After holding rates steady for several months, the Bank of Canada lowered its key interest rate by 0.25 percentage points to 2.5 percent. It was the first cut since March to support the weakening economy. Governor Tiff Macklem told reporters there was “a clear consensus to cut our policy rate by 25 basis points,” noting the council had weighed holding steady but decided the balance of risks had shifted.
“Today we lowered the policy interest rate by 25 basis points to 2 and a.5%,” Governor Tiff Macklem said. He pointed to three main developments since the July decision: a softer labour market, diminished upward pressure on underlying inflation, and the removal of Canadian tariffs, reducing the risk of future price increases.
“Employment has declined in the past two months, increasing the unemployment rate to 7.1%,” Macklem said, while wage growth has continued to ease. He added that “consumption was stronger than expected in the second quarter and housing activity increased.”
Macklem explained that “total CPI inflation came out yesterday, 1.9%,” with preferred core measures still around three per cent but showing less momentum. “At this point, inflationary pressures look a little more contained, and against that background and the background of a weakening economy that will put additional downward pressure on inflation that tipped the balance of risks in favour of cutting our policy rate today,” he said.
Macklem avoided providing an explicit answer for how much further rates could fall and said, “It’s going to be about balancing those risks,… we’re not being as forward-looking as normal. We take our decisions independently of the political process. They are evidence-based decisions that will continue. End of story.”
The governor stated that the bank’s plan to normalize its balance sheet remains intact. He pointed to liquidity pressures from bond maturities and hedge fund activity in repo markets, while confirming that “we’re not contemplating any change in the deposit rate right now.”

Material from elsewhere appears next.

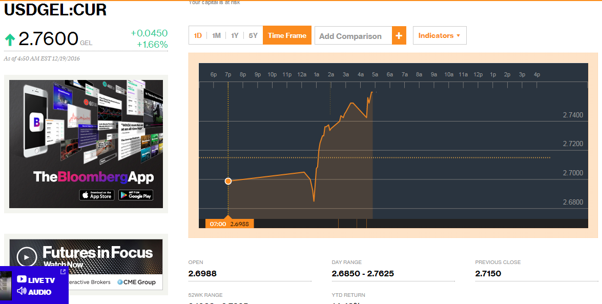Click the Live TV video thumbnail
Image resolution: width=602 pixels, height=304 pixels.
[6, 286]
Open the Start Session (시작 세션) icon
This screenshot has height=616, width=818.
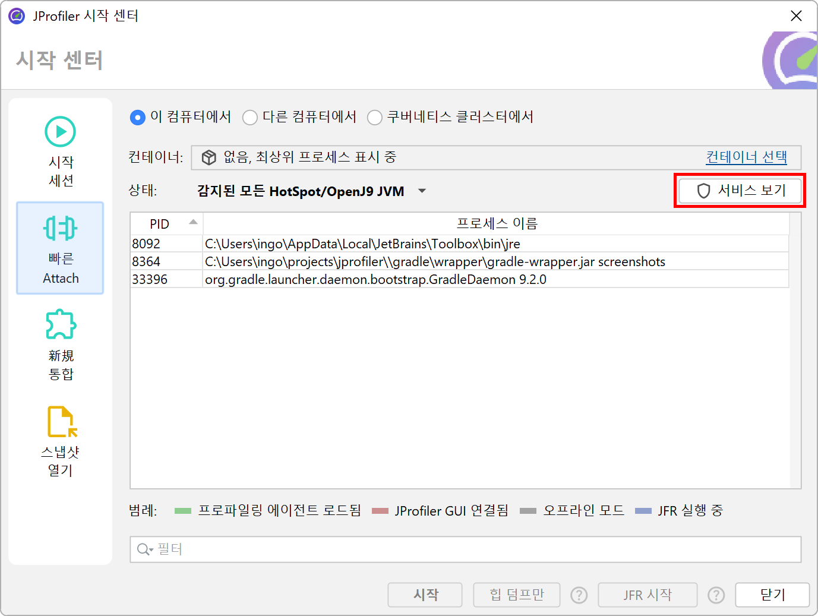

Looking ahead to the October and December meetings, the bank highlighted several indicators it will monitor closely: exports, spillovers from trade weakness into employment and household spending, how new costs are passed on to consumer prices, and how inflation expectations evolve. Macklem concluded by reiterating the central bank’s mandate. “We will support economic growth while ensuring that inflation remains well controlled.”